A UFSC, o Instituto Federal de Santa Catarina (IFSC), o Instituto Federal Catarinense (IFC) e a Universidade Federal da Fronteira Sul (UFFS) divulgaram nota conjunta de repúdio ao PL 753/2025. As entidades afirmam que a medida representa retrocesso, pode ampliar desigualdades e limitar o acesso de grupos historicamente excluídos ao ensino superior.
"Reafirmamos nosso compromisso com a luta contra o preconceito e a discriminação e seguiremos defendendo políticas de inclusão e equidade racial, pilares indispensáveis para o futuro democrático do país", diz trecho do posicionamento.
O deputado Fabiano da Luz (PT) criticou a aprovação e afirmou que o projeto será alvo de Ação Direta de Inconstitucionalidade (ADIN) por violar princípios constitucionais, invadir competência da União e representar retrocesso social. Ele afirmou que cotas não são privilégios, mas instrumentos para corrigir desigualdades históricas. "Não começamos do mesmo lugar e não temos as mesmas oportunidades. Não existe mérito onde não existem condições iguais de partida", disse.
A deputada Paulinha (Podemos) criticou a medida, ressaltando que a política de cotas, criada em 2012, é resultado de luta histórica. "Olhem à volta de vocês. Quantos homens e mulheres pretas estão nesse plenário? Se ignorarmos o acesso à universidade, eles nunca estarão aqui. Pretos só estão chegando às universidades porque a lei de cotas existe", afirmou.
Já Alex Brasil (PL), autor do projeto, defendeu que universidades estaduais estavam criando vagas para grupos diversos, como refugiados e ex-presidiários, e até para pessoas de fora de Santa Catarina. Segundo ele, o objetivo é beneficiar quem tem precariedade social e econômica, independentemente de raça ou identidade. "O catarinense estava sendo obrigado a pagar bolsa para quem não é do estado", disse.
O advogado constitucionalista Rodrigo Wöhlke, em reportagem ao g1, defende que a Constituição busca garantir igualdade material, o que torna as cotas constitucionais. Ele avalia que, embora o estado tenha autonomia, a norma estadual pode ser considerada inconstitucional por ferir tanto a Constituição catarinense quanto a federal.
Wöhlke lembra que a própria lei prevê revisão a cada dez anos, caso os índices de desigualdade mudem. Segundo ele, isso foi feito em 2022/2023, com dados que mostraram que a política funcionou, mas de forma insuficiente, motivo pelo qual foi renovada por mais dez anos.

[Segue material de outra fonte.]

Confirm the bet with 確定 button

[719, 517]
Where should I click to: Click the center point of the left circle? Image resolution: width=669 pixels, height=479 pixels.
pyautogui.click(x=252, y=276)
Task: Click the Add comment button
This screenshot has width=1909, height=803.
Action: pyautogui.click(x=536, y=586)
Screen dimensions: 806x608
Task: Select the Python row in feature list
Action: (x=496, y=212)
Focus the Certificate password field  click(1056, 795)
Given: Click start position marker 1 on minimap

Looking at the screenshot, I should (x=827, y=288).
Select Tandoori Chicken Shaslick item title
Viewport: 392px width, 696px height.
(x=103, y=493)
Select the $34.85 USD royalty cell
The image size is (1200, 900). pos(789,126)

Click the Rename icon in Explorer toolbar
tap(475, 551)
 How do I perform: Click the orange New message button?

A professora e vice-reitora da UFSC, Joana Célia dos Passos, explica que as cotas são política pública voltada não só para reparar desigualdades sociais, mas também para tornar as instituições tão diversas quanto a sociedade brasileira. "O que altera isso na universidade é que estes mesmos que servem podem estar nas vagas estudando em uma universidade pública de qualidade", disse ao G1.
O Ministério Público de Santa Catarina, por meio da 40ª Promotoria de Justiça da Capital, que integra o Observatório para Enfrentamento ao Racismo, informou que acompanha a tramitação e vai instaurar procedimento para analisar a constitucionalidade por meio do Centro de Apoio Operacional do Controle de Constitucionalidade (CECCON).
A Defensoria Pública destacou que o tema é sensível do ponto de vista jurídico e social, pois envolve objetivos previstos na Constituição Federal, como a construção de uma sociedade justa e a redução das desigualdades. O órgão afirmou que seguirá acompanhando a tramitação e mantendo o compromisso com a legalidade e a proteção dos direitos fundamentais.